Every line holding the string "will" is to be copied from the entries below.

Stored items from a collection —
__________
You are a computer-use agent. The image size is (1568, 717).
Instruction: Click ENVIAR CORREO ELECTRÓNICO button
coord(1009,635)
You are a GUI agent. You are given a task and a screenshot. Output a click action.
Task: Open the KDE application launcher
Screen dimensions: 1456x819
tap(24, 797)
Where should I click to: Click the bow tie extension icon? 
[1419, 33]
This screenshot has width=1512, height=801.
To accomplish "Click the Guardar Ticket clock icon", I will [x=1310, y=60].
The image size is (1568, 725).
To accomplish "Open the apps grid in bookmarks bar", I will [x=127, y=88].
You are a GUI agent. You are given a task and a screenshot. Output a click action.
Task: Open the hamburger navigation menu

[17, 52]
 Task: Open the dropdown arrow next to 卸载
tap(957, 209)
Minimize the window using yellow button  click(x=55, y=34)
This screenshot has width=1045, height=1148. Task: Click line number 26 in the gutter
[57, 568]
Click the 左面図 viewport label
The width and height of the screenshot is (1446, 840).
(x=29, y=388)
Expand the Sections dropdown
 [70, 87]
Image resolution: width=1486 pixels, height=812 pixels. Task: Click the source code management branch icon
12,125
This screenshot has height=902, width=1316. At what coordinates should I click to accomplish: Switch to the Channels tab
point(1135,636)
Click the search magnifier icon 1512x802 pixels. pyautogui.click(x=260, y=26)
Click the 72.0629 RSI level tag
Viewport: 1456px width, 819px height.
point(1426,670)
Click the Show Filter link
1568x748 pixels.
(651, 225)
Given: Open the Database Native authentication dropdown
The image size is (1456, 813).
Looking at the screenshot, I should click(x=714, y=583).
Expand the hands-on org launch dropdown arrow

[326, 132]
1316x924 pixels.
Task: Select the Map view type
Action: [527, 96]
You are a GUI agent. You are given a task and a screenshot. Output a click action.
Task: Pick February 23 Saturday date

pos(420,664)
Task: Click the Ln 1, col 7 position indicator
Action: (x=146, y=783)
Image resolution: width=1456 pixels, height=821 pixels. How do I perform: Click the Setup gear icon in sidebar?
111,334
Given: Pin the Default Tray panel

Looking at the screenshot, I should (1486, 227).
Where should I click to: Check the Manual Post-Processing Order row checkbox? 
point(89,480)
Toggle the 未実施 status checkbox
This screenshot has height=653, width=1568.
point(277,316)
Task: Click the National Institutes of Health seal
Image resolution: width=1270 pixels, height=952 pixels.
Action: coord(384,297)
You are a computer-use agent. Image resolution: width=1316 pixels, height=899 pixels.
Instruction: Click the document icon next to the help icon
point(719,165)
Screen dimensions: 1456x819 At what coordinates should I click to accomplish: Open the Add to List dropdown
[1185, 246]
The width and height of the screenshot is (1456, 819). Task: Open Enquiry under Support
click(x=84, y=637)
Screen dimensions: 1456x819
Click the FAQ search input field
__________
Solution below —
To accomplish "Click the Guardar Ticket clock icon", I will [x=1310, y=60].
To accomplish "Open the apps grid in bookmarks bar", I will [x=127, y=88].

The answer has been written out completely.